Virtudes tradicionales:
Uno. La extremada competitividad, esa pasión por ganar -en especial a uno fuerte o más cotizado a priori -, quizás solo superada por el terror a perder -en especial con uno débil o defenestrado-. Porque a Uruguay le importan esas cosas como a pocos. Uruguay rinde más y mejor en un partido que titula o clasifica directamente debido a ese resultado, que en un simple juego en que se suman puntos para una clasificación ulterior que no depende directamente de ese encuentro. A Uruguay le gusta el todo o nada, prefiere pelear por algo tangible, inmediato, más atractivo en sí mismo que la mera suma de puntos para un objetivo ulterior que no depende solo de sus méritos agonísticos. Por eso a Uruguay le cuestan tanto las eliminatorias a los mundiales, por eso sus grandes hazañas han sido en partidos definitorios en sí mismos; porque la casi totalidad de los partidos no decide nada por sí mismo, genera entonces menos adrenalina que una final o un clasificatorio; para Uruguay eso del fútbol de ‘juego’, lúdico, no le importa tanto; para los uruguayos en general, que son muy timberos, además, el riesgo, la probabilidad incierta, la posibilidad de vencer al destino, de ganar o no perder ‘para aquellos que no creían en nosotros’ (rebeldía resentida tan uruguaya) excitan máximamente. Mucho más que lo lúdico, la competencia, la lucha por algo, perseguir un triunfo racionalmente improbable, evitar una derrota racionalmente probable, la búsqueda de autoestima y prestigio, son y han sido siempre los objetivos más sentidos de los deportistas uruguayos.

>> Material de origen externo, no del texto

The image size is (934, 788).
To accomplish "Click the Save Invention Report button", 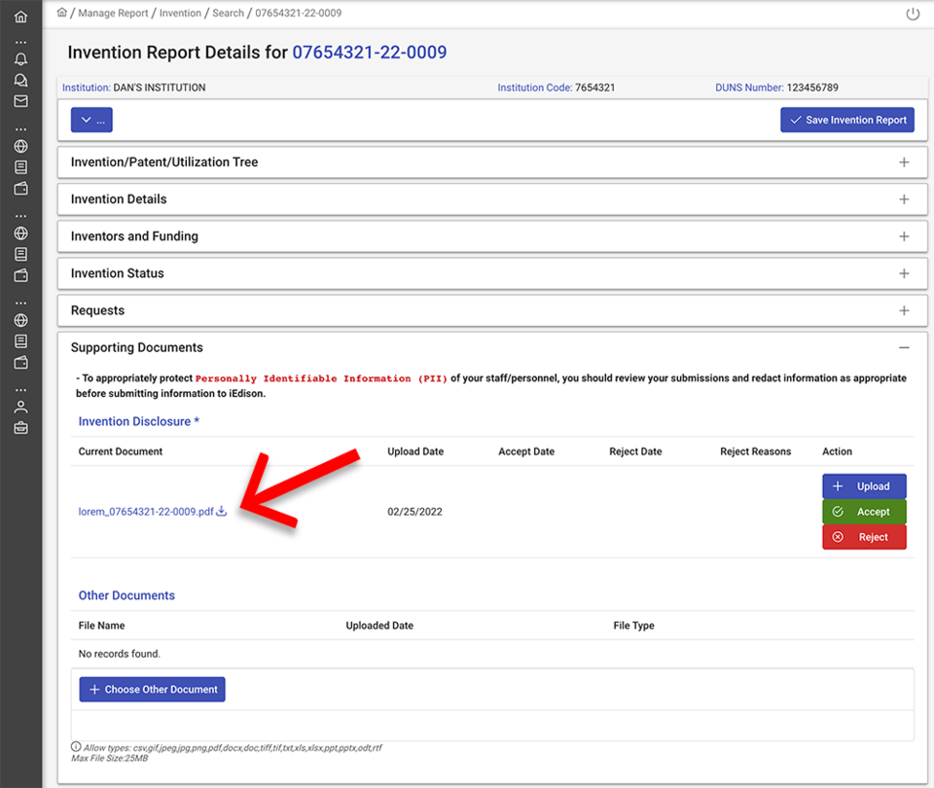I will (846, 120).
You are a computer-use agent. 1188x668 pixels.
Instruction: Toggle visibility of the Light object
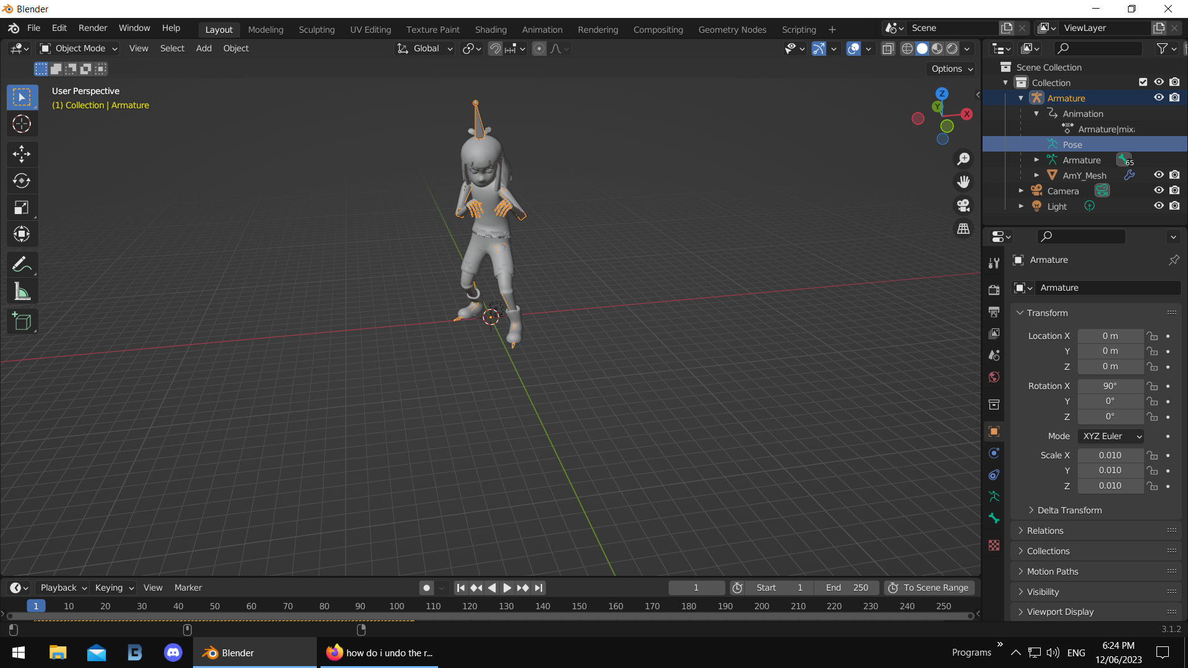(x=1160, y=206)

Dos. La fuerza física, el hacer sentir las virtudes corporales y la ‘pesadez’ psíquica; en general jugadores altos y fuertes, decididos en el mano a mano, inescrupulosos si fuera necesario, y ‘chamuyeros’ intimidatorios, no solo corporales. Uruguay ‘se hace sentir’ como pocos otros países del mundo, y le da enorme importancia a eso, hasta como prueba de masculinidad y de identidad indómita, incorrectamente llamada ‘charrúa’ como modo de hacerse perdonar matanzas traicioneras e injusticias históricas. Un consagrado jugador afirmaba que dejarse la barba intimida más a rivales y jueces. Uruguay fue, una vez más, un equipo grande, fuerte y macho alfa.
Tres. Casi como corolario de lo anterior, Uruguay siempre es peligroso en las pelotas aéreas en ambas áreas, defendiendo y atacando; y en este Mundial sub 20 también lo fue. Córners y tiros libres en las áreas son jugadas donde Uruguay se porta distintivamente bien. Por ‘arriba’ y ‘por la azotea’.

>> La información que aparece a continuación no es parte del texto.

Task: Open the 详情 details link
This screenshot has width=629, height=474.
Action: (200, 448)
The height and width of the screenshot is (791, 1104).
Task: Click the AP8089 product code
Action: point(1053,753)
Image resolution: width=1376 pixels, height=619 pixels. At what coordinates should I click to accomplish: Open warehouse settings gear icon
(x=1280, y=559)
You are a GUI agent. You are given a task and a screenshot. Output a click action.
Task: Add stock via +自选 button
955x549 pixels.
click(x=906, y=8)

Todas estas fueron virtudes celestes que mantuvieron viva una tradición que es casi una característica psicosocial.
Pero hubo virtudes nuevas, novedosamente adquiridas, que se ensamblaron y que se potenciaron mutuamente con las tradicionales.
Las nuevas virtudes sumadas:
Uno. Una concentración casi obsesiva en las tareas necesarias para perseguir los resultados. En especial el primer tiempo de la final contra Italia fue un paradigma de la focalización y concentración en la marca, la ocupación de los espacios y la asfixia de la creación italiana, tan efectiva hasta allí en el torneo. Me asombró, literalmente, cómo no hubo un momento de distracción para tomar las marcas ni para duplicarlas, con velocidad, fuerza, convicción y continuidad atemorizantes. Parecía un equipo de básquet recuperándose en el tanteador. Porque, si en el esquema posicional, los volantes eran teóricamente dos, Díaz y García, la marca de la creación rival la hacían todos los que pudieran ser abejas para esa miel, indiferentemente a su posicionamiento teórico fijo. El equipo quedaba muy modernamente ‘corto’ cuando la consigna de ‘abordaje’ se sentía. Esa misma cortedad permitía una más rápida asfixia en la marca.

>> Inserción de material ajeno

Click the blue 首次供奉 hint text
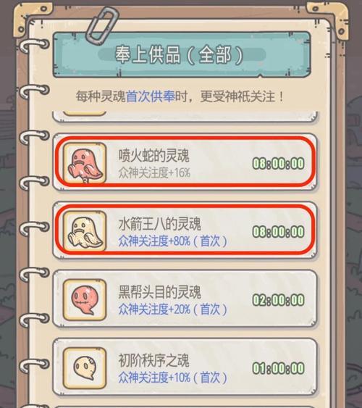The image size is (362, 408). tap(150, 96)
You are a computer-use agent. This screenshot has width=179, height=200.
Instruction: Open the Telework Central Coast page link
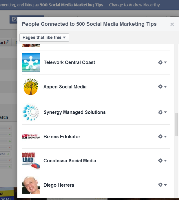70,62
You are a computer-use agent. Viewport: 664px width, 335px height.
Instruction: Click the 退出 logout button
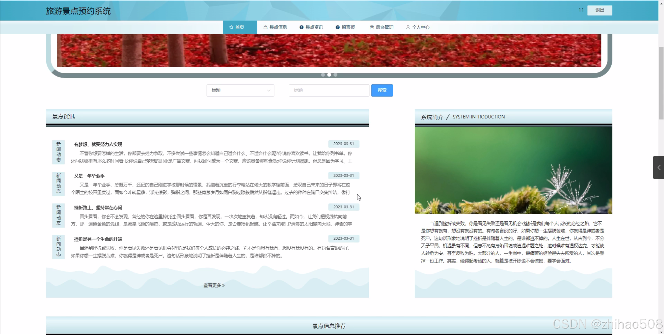pyautogui.click(x=599, y=10)
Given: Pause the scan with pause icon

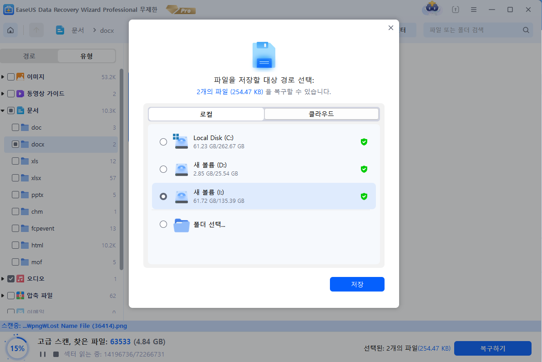Looking at the screenshot, I should coord(42,354).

Dos. La verticalidad inmediata a la recuperación, ejemplo de la tan recomendada ‘transición veloz’ en el fútbol moderno. En realidad, la verticalidad siempre fue una característica importante del fútbol uruguayo. Desde la imposición paulatina de las líneas delanteras con un 9 en punta, cabeceador y goleador, aproximadamente desde 1923 con Pedro Petrone, Uruguay siempre mostró centrodelanteros y punteros habilitados por entrealas que filtraban pases verticales al 9 o lanzaban a punteros luego de ‘jugadas de ala’ o ‘2-1’ sobre los laterales. Nada más mentiroso para explicar el juego uruguayo que las estadísticas de posesión de la pelota; en realidad siempre importó e importa muy poco quién tuvo más posesión de la pelota para explicar un resultado: lo que importa es cómo la usaron y en qué terminó esa posesión; la clave de los equipos de Guardiola nunca fue la posesión, sino su uso, contrariamente a lo que circula en medios neófitos; no creo que Uruguay haya tenido más posesión que sus derrotados ni que haya sido jamás importante su porcentaje de posesión para sus triunfos históricos. Eso de que mientras la tengo yo no la tienen ellos es una estúpida falacia; también me regalo yo posicionalmente y regalo contragolpes con esa narcisista y fatua posesión ensimismada con ínfulas de estratega. Pues bien, era evidente la instrucción de la transición rápida y profunda cuando se recuperaba la pelota; era casi automática; se recuperaba y se lanzaba al pique del punta fijo u otros eventualmente bien posicionados para la puñalada vertical de transición veloz; hasta exageradamente, como en las épocas del kick and rush inglés original; ‘saltearse líneas’ tanto como sea posible es una consigna moderna que Uruguay seguía bien.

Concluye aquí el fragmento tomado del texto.